AIM OF THE EXERCISE >> Skip the images; return every entry exactly.

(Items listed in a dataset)

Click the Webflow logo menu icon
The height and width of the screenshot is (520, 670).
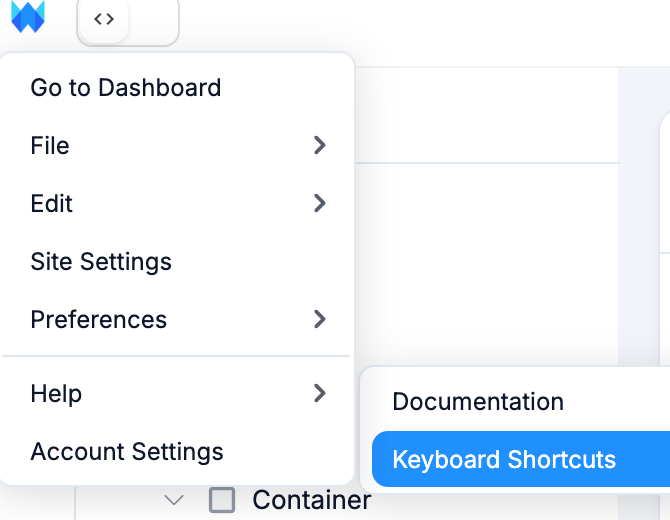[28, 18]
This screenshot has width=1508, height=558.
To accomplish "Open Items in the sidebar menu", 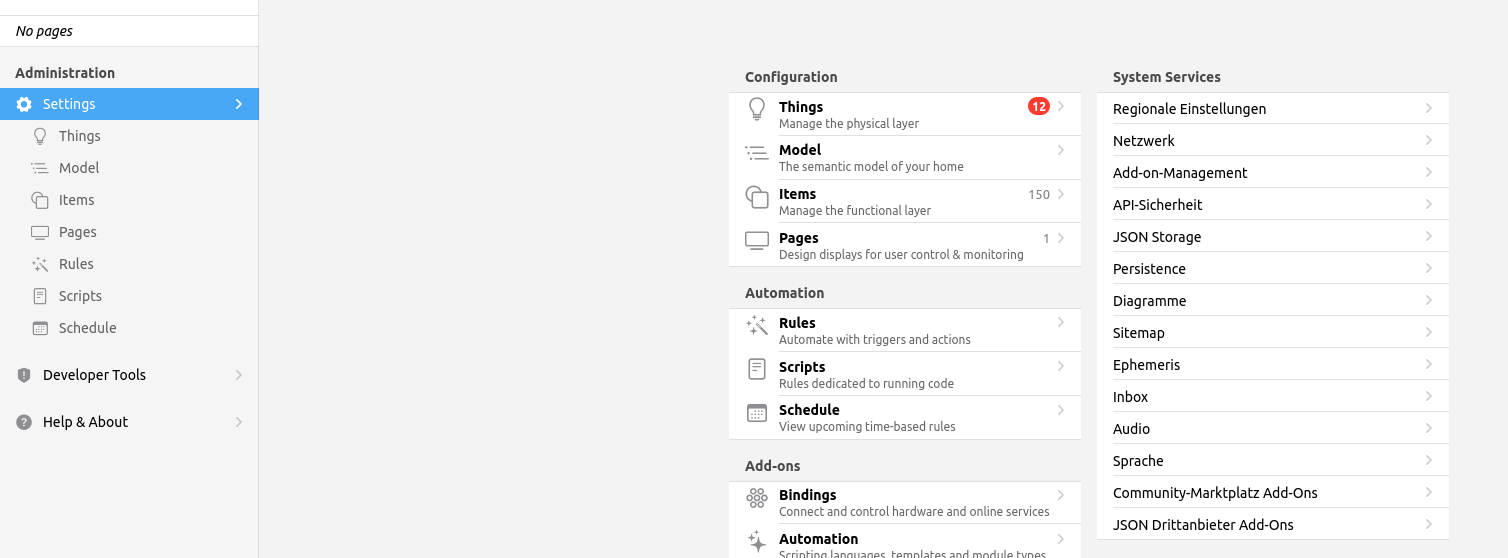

ANSWER SPACE >>
Click the Webflow logo menu icon
The height and width of the screenshot is (520, 670).
[28, 18]
This screenshot has width=1508, height=558.
To accomplish "Open Items in the sidebar menu", 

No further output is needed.